§ YOUR TASK
Pictures are to be left out. Return exactly the lines below from the one with "КОМПЛЕКТ УПЛОТНЕНИЙ BITZER (365, 747)" up to and including the one with "TENTANG (255, 2510)".

§ DATASET CONTENT
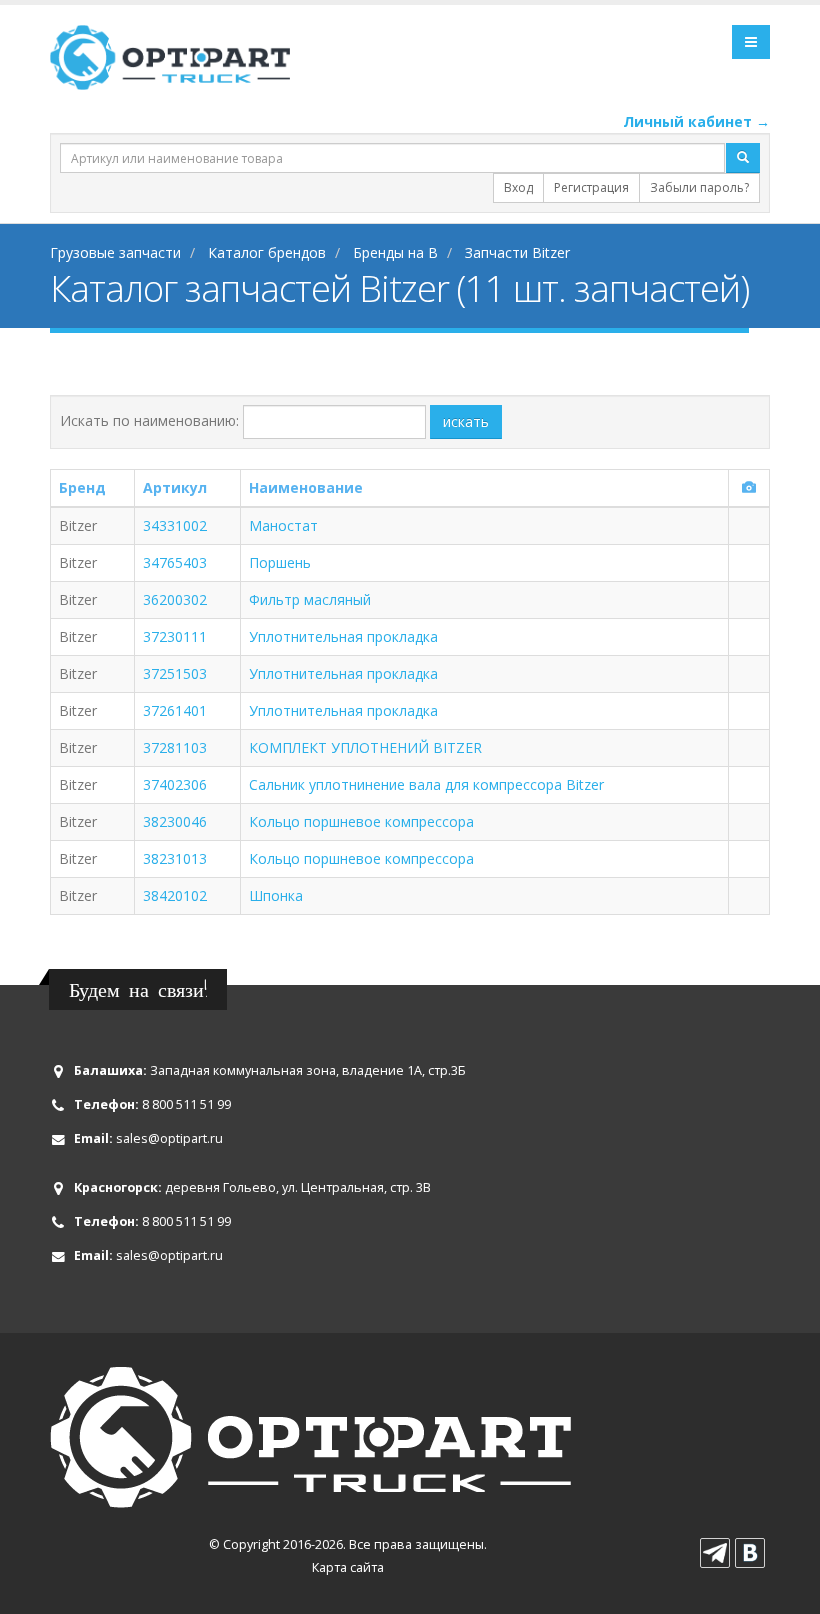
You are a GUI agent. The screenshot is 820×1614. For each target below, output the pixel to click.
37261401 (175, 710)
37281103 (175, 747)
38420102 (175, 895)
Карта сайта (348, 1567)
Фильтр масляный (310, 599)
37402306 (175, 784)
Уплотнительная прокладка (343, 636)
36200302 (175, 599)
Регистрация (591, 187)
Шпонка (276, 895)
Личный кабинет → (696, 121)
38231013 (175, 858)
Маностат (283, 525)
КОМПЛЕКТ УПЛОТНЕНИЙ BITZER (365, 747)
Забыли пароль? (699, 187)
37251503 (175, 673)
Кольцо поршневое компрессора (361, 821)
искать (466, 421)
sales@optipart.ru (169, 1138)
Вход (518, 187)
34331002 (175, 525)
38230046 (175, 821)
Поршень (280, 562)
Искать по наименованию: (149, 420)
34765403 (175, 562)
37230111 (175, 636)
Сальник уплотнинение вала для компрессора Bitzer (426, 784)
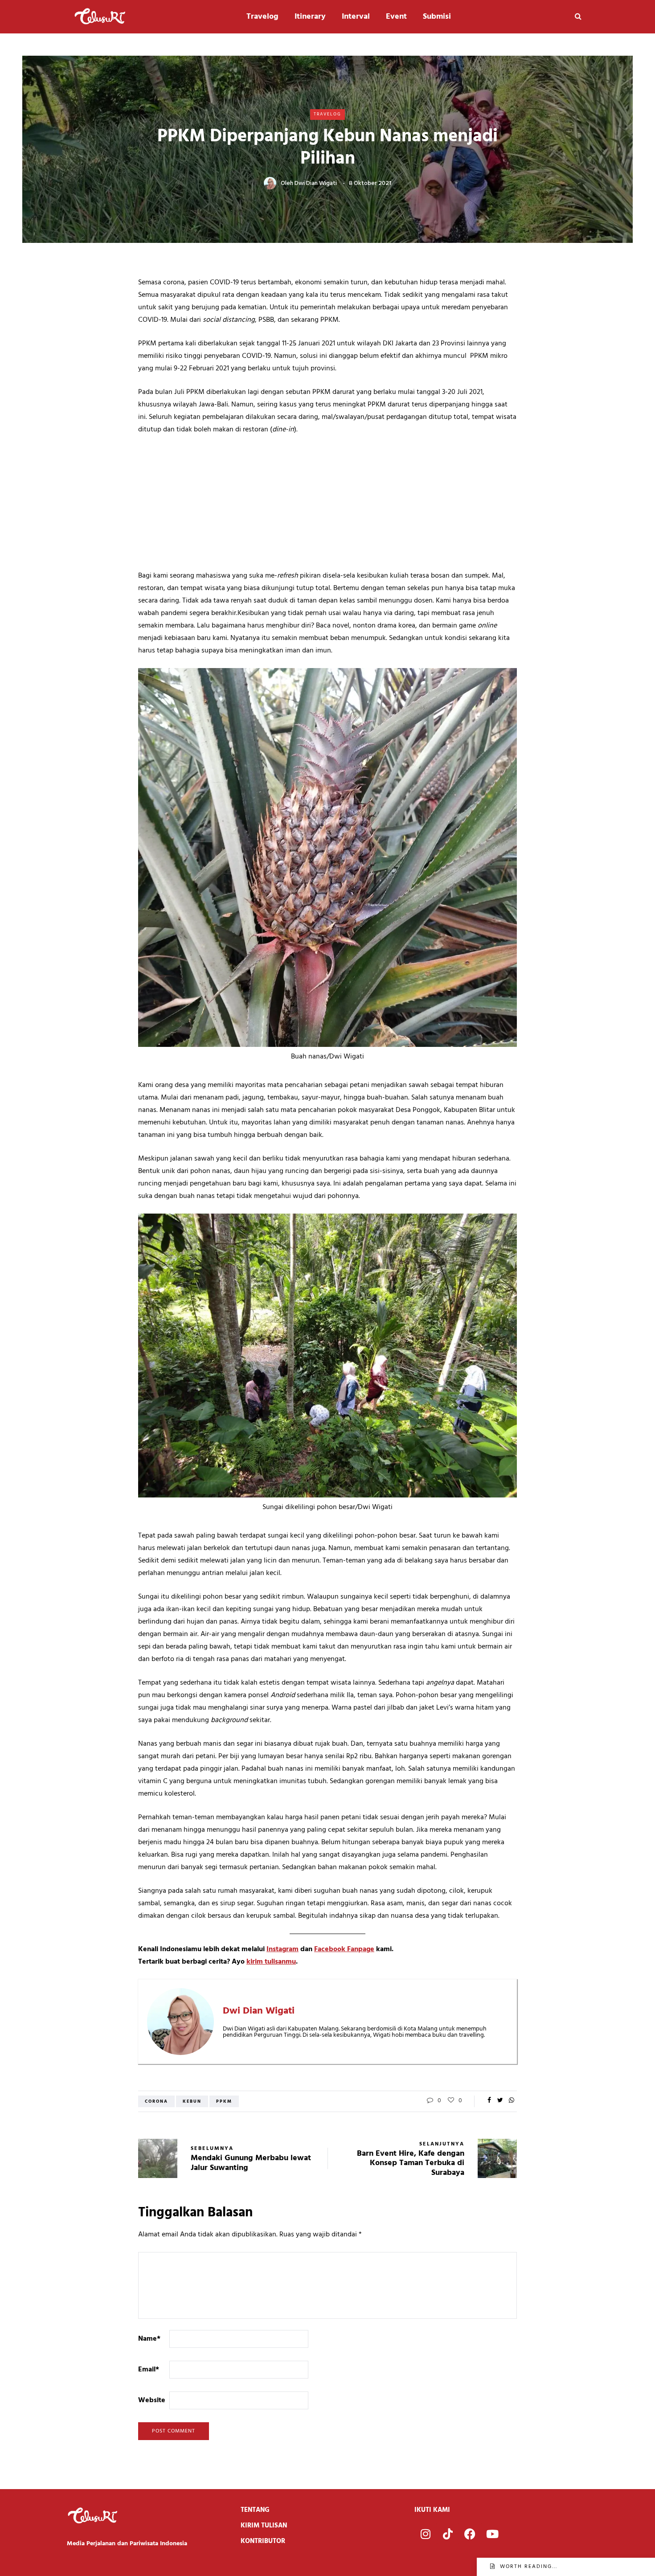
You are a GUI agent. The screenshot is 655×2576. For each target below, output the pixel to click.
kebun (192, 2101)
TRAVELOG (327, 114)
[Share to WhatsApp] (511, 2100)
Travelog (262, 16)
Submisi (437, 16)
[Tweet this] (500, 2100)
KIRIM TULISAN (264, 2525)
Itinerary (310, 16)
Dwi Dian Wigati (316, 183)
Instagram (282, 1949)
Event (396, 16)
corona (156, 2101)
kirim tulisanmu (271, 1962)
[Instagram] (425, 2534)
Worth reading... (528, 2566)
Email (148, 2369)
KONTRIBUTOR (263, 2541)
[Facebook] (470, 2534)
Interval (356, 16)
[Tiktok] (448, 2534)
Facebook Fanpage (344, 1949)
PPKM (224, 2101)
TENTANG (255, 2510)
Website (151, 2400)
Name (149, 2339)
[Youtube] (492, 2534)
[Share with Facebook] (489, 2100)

--

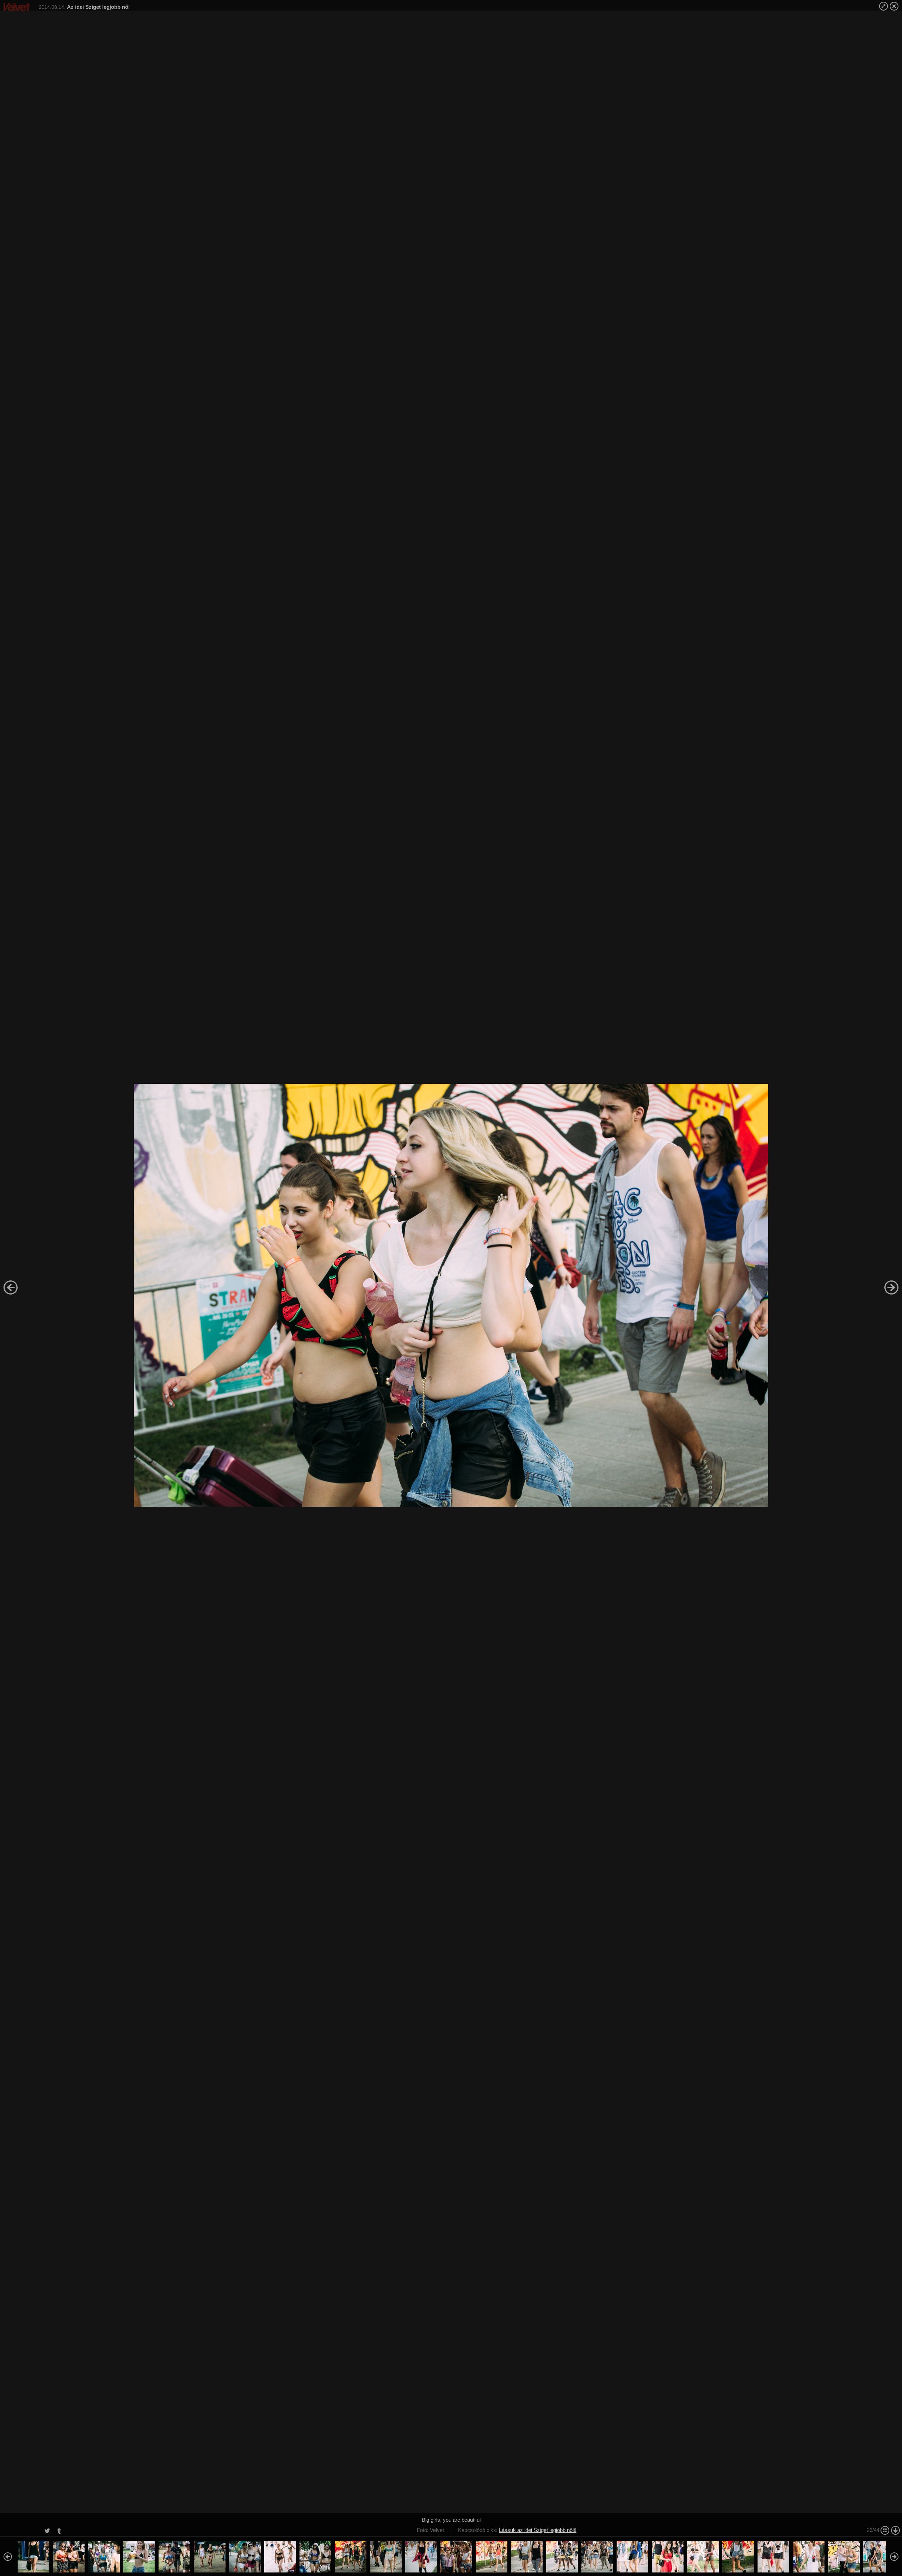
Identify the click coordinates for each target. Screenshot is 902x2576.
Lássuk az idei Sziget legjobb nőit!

==

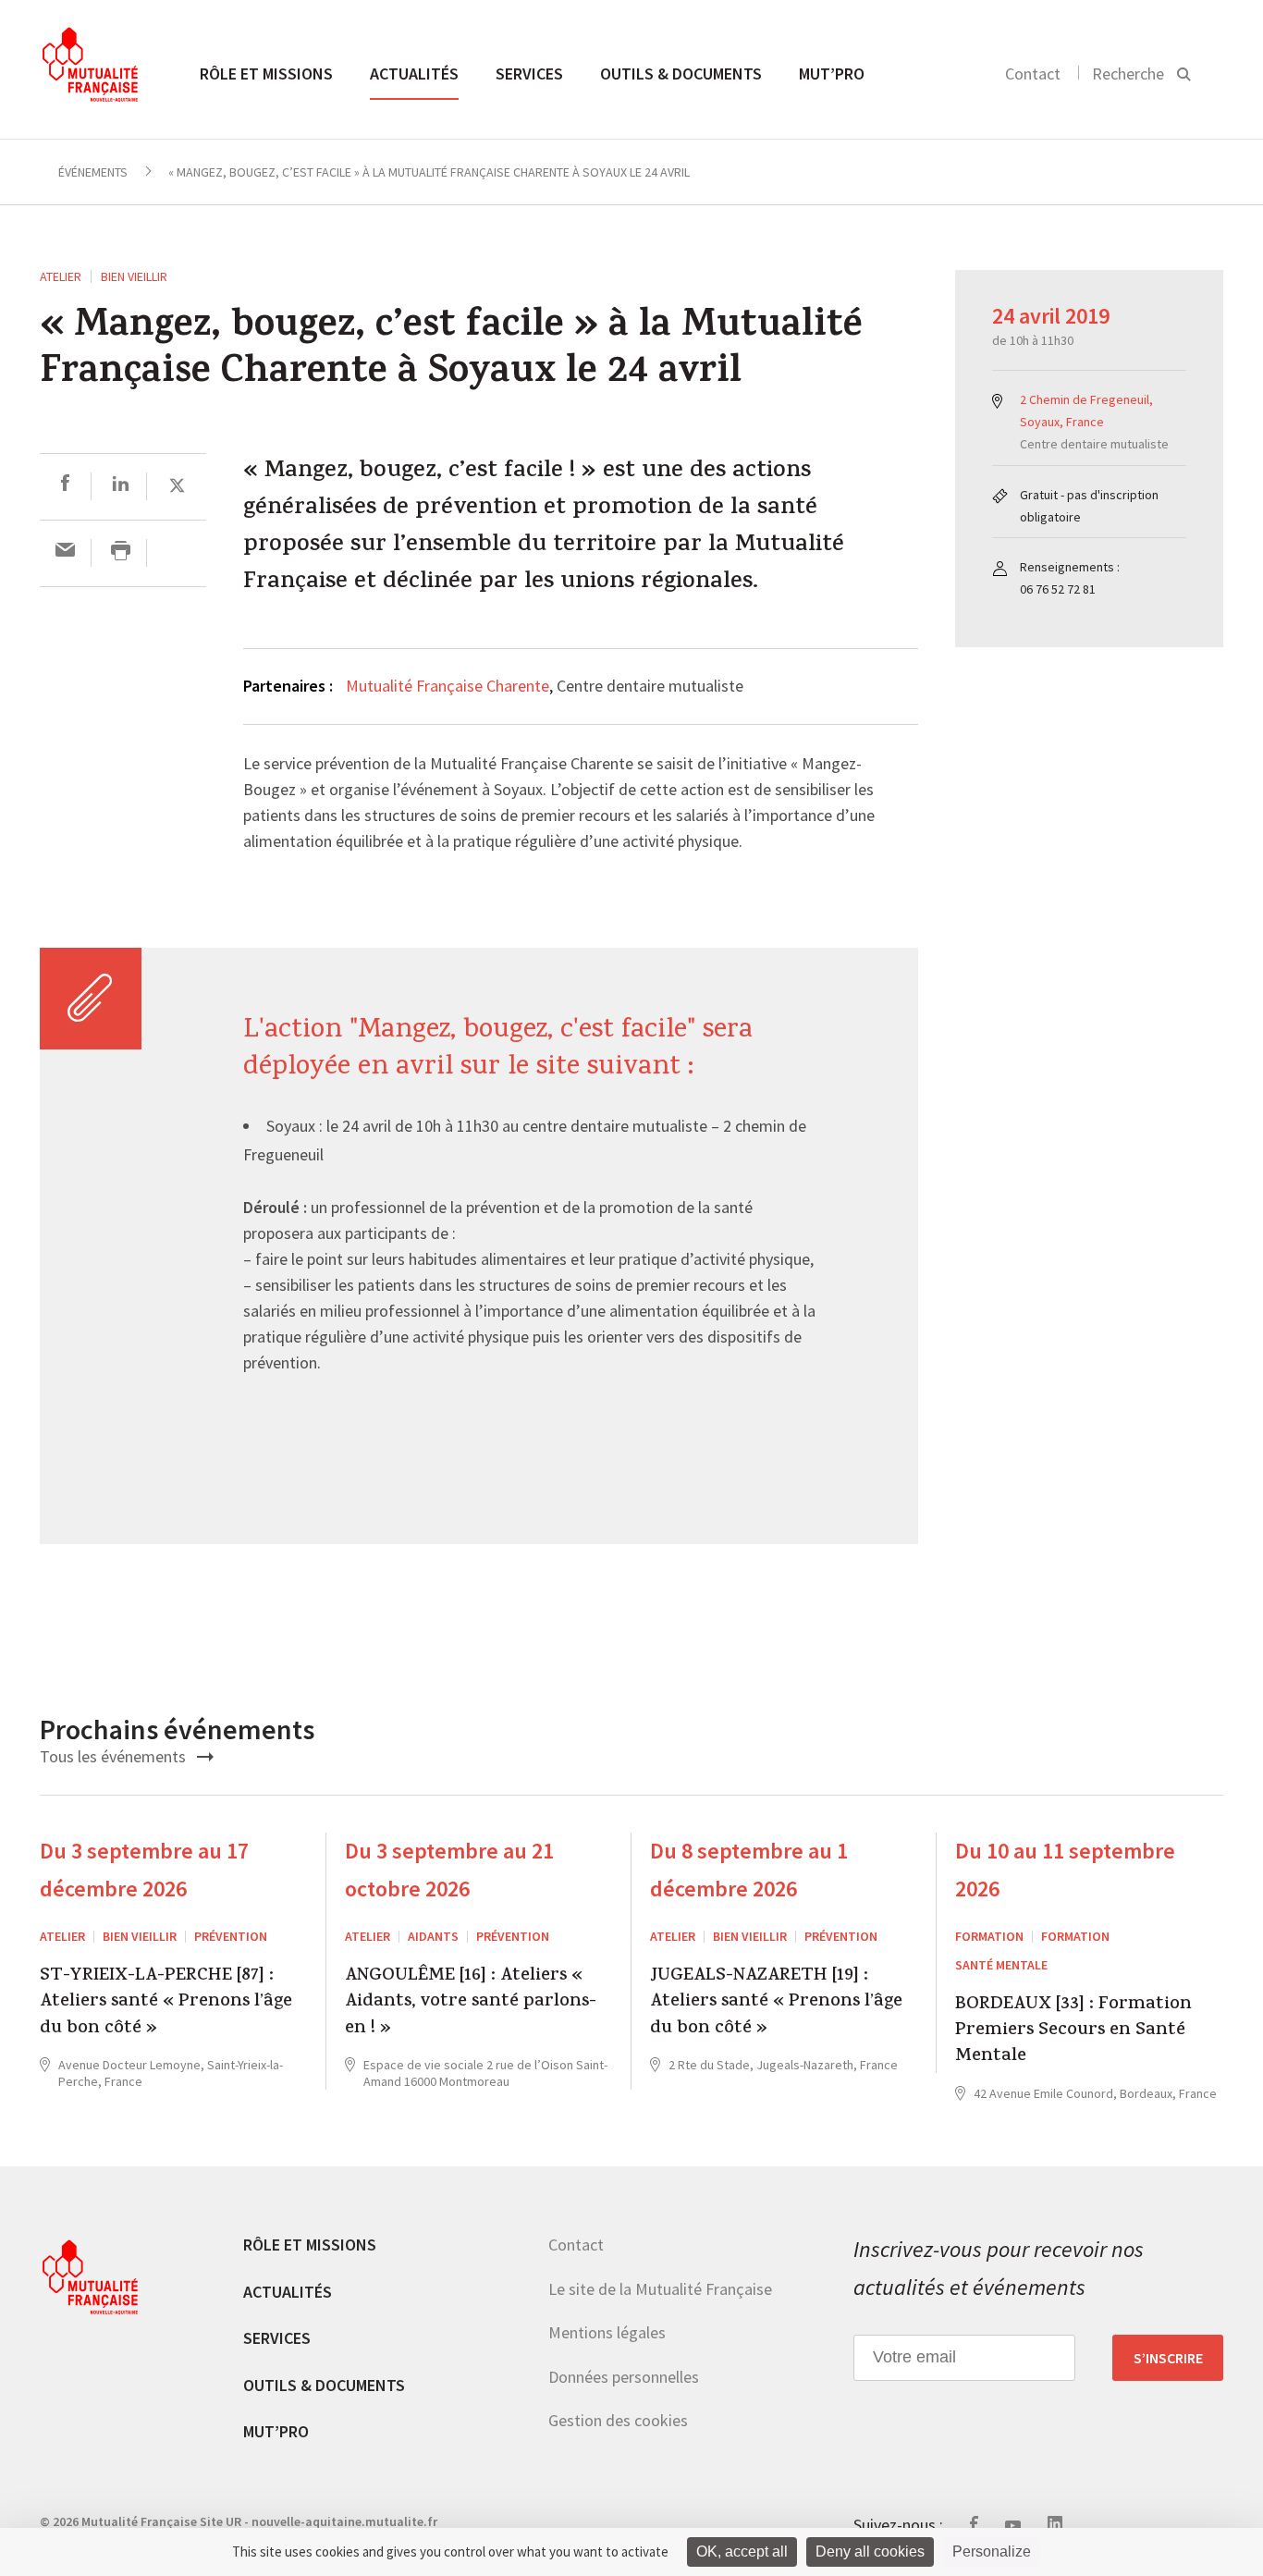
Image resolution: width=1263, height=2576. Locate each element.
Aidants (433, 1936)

§ SOLUTION TO THIS TASK
КОМПЛЕКТ УПЛОТНЕНИЙ BITZER (365, 747)
Забыли пароль? (699, 187)
37251503 (175, 673)
Кольцо поршневое компрессора (361, 821)
искать (466, 421)
sales@optipart.ru (169, 1138)
Вход (518, 187)
34331002 (175, 525)
38230046 (175, 821)
Поршень (280, 562)
Искать по наименованию: (149, 420)
34765403 (175, 562)
37230111 (175, 636)
Сальник уплотнинение вала для компрессора Bitzer (426, 784)
You are a GUI agent. The screenshot is 655×2576. For each target below, output the pixel to click.
kebun (192, 2101)
TRAVELOG (327, 114)
[Share to WhatsApp] (511, 2100)
Travelog (262, 16)
Submisi (437, 16)
[Tweet this] (500, 2100)
KIRIM TULISAN (264, 2525)
Itinerary (310, 16)
Dwi Dian Wigati (316, 183)
Instagram (282, 1949)
Event (396, 16)
corona (156, 2101)
kirim tulisanmu (271, 1962)
[Instagram] (425, 2534)
Worth reading... (528, 2566)
Email (148, 2369)
KONTRIBUTOR (263, 2541)
[Facebook] (470, 2534)
Interval (356, 16)
[Tiktok] (448, 2534)
Facebook Fanpage (344, 1949)
PPKM (224, 2101)
TENTANG (255, 2510)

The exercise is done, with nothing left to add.